We had a jump in discarded syringe reports. It wasn't a massive number—maybe 3% more than usual—but in a hospital, 3% of our monthly order of 10,000 units is 300 reports of 'this doesn't feel sterile' or 'the packaging was slightly torn.'
The vendor couldn't provide proper batch traceability for the complaint rate. Their invoice was clean. Their customer service was responsive. But when I asked for a detailed quality report on the specific batch we were using, they stalled. First it was 'we'll get that to you next week.' Then it was 'our production records are in a different system.'
That was the red flag I should have seen from the start.
Most buyers focus on per-unit pricing and completely miss the cost of vetting a vendor's quality assurance process.

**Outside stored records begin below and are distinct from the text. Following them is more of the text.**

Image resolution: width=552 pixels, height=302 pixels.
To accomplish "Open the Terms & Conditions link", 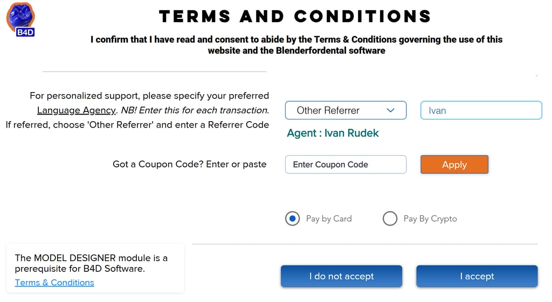I will pyautogui.click(x=54, y=283).

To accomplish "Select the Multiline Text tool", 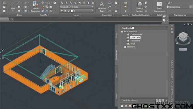I will pos(102,7).
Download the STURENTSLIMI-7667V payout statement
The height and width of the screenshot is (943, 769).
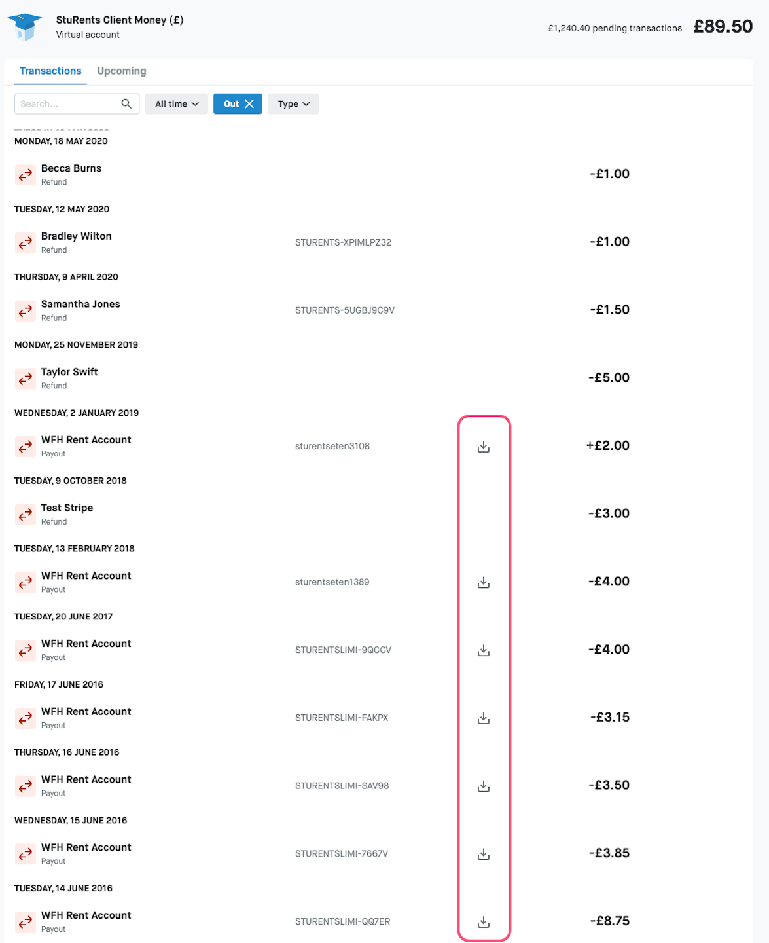point(484,854)
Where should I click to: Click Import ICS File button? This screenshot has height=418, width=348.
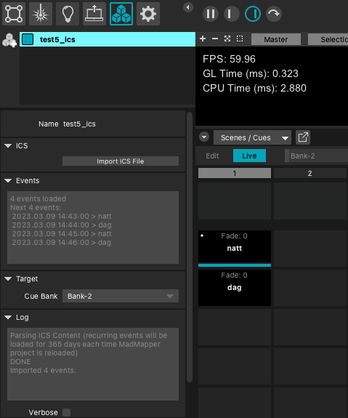pos(121,161)
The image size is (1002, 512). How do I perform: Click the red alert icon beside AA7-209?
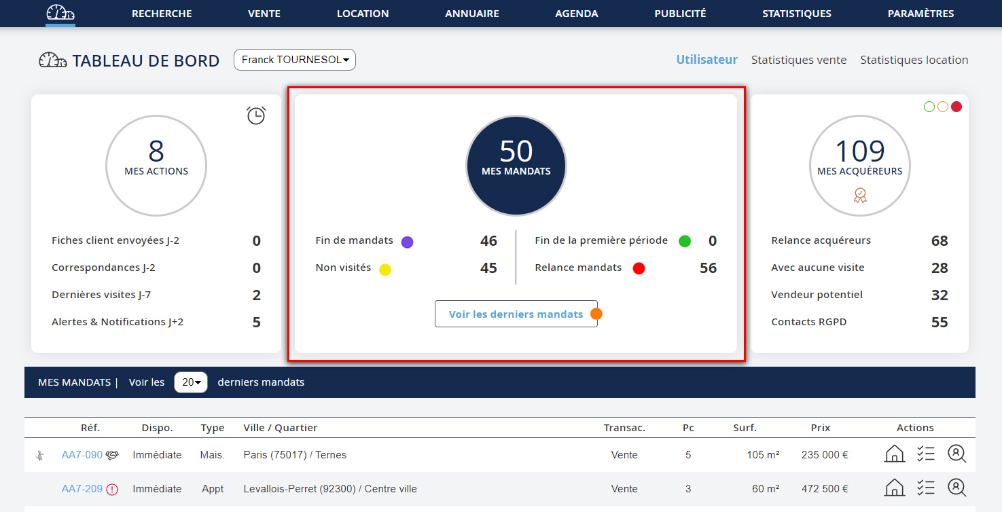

The question everyone asks is 'what's your best price?' The question they should ask is 'what is your defect rate and how do you prove it?'
I ended up pulling the contract. We lost about $1,200 in unused inventory that I had to write off. The worst part was explaining to the head of infection control why I'd compromised on a product that touches patient skin. She was polite, but the disappointment was clear. I ate that cost out of my operational budget.

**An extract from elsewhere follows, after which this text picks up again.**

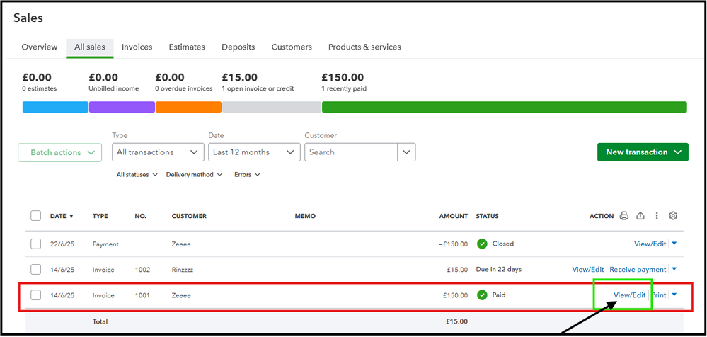Expand the Batch actions dropdown

[59, 152]
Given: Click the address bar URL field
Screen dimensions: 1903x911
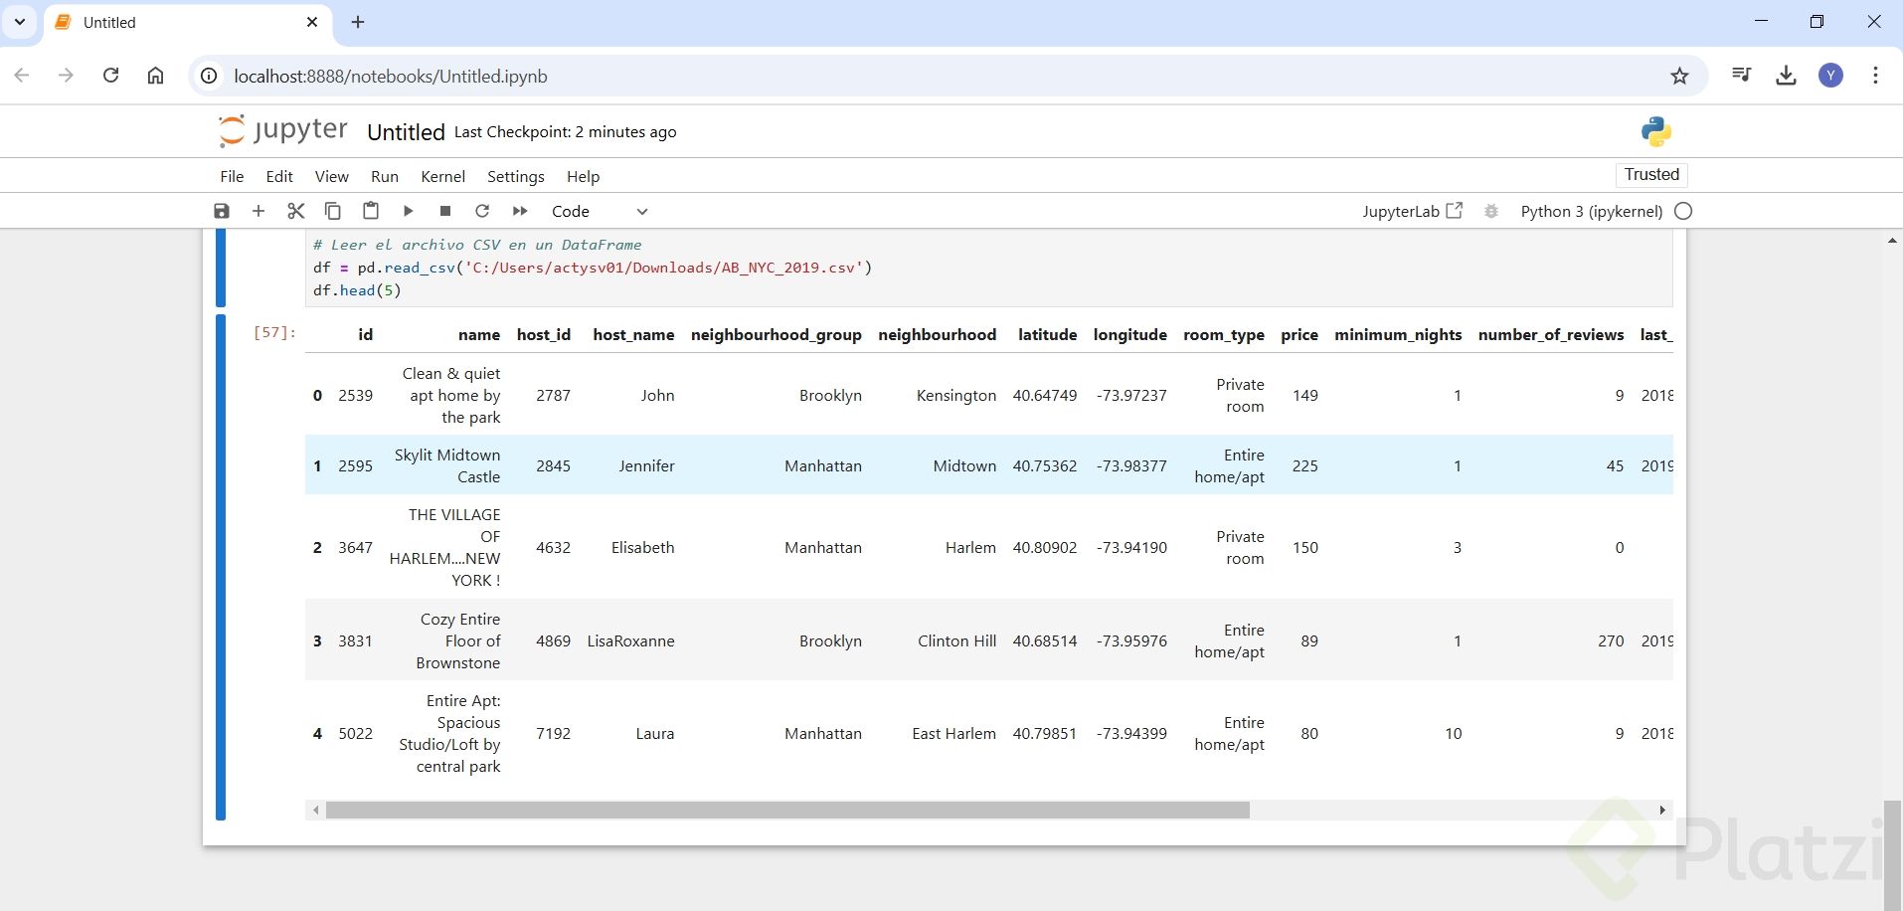Looking at the screenshot, I should pyautogui.click(x=895, y=77).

The $2,400 Invoicing Nightmare
To make matters worse, the cheaper vendor's invoicing was a mess. They were a smaller operation, and their accounting system didn't match our purchase order format. Finance rejected three invoices in a row because the line items didn't align. Each rejection cost us about $200 in administrative processing time, by my estimate. That unreliable supplier made me look bad to my VP when materials arrived and the bill couldn't be paid.
I went back and forth between sticking with this vendor and switching back for two weeks. The cheaper price was still tempting on my cost-savings report. But my gut, and the infection control report, said no.
What I Did Next
In 2024, I re-signed with our original supplier. They aren't the cheapest—about 15% more than the alternative—but they provide a quarterly quality report with batch-level traceability. Their packaging is consistent. Their customer service is slow but thorough. I know that if a problem arises, I'll get a detailed response, not a stall.
I also built a new vendor vetting process. Before I issue a purchase order for any clinical supply, I now have a checklist:
- Request a sample batch and test it with the end users (nurses, lab techs)
- Verify their quality documentation process (not just the certificate)
- Check their invoicing format against our ERP system
- Ask for a reference from another hospital of similar size
It's not a perfect system. It adds about 3-5 business days to the onboarding process. But it beats the alternative.
The Takeaway
What was best practice for me in 2022—driving hard on price—doesn't apply in 2025. The fundamentals of infection control haven't changed, but my understanding of supplier quality has transformed.
For anyone in procurement reading this: The cheapest syringe isn't a bargain if it compromises your compliance. The cost of a rejected batch, a delayed invoice, or a single infection control audit finding will dwarf the 10-20% you saved on the per-unit price. Verify the process, not just the price. That's the lesson that cost me $2,400 and a bruised ego to learn.